(Items from a data source)
◇ ◇ ◇ ◇ ◇

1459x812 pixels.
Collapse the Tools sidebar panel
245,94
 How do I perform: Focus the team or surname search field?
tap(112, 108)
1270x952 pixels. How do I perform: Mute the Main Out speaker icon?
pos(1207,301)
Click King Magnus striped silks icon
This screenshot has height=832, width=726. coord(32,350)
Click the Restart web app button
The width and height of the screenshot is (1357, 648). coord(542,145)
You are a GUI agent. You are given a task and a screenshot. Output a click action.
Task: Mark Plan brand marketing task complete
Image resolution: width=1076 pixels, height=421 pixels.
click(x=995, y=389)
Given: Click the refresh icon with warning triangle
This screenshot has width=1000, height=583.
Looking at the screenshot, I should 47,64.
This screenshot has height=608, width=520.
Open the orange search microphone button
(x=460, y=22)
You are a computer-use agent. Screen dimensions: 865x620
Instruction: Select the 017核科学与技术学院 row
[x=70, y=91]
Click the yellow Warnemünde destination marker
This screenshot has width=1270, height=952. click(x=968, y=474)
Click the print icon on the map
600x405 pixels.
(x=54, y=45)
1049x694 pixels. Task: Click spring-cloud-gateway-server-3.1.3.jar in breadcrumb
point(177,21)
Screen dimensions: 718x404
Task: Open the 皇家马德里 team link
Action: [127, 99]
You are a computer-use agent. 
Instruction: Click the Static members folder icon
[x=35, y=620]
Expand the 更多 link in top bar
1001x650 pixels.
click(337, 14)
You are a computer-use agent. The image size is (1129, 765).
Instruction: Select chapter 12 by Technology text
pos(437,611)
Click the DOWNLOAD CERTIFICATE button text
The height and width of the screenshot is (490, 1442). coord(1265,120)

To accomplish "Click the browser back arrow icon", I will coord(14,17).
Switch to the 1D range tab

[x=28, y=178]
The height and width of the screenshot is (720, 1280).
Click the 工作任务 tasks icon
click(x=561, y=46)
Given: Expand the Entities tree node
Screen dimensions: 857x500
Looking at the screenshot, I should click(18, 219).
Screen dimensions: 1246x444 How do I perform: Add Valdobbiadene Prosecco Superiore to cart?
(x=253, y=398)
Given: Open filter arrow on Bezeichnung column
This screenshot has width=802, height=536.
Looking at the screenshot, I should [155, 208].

◇ ◇ ◇ ◇ ◇

Problem details:
Select and copy each line from the data that includes the word "arrow".

Written answer:
To accomplish "Click the browser back arrow icon", I will coord(14,17).
Given: Open filter arrow on Bezeichnung column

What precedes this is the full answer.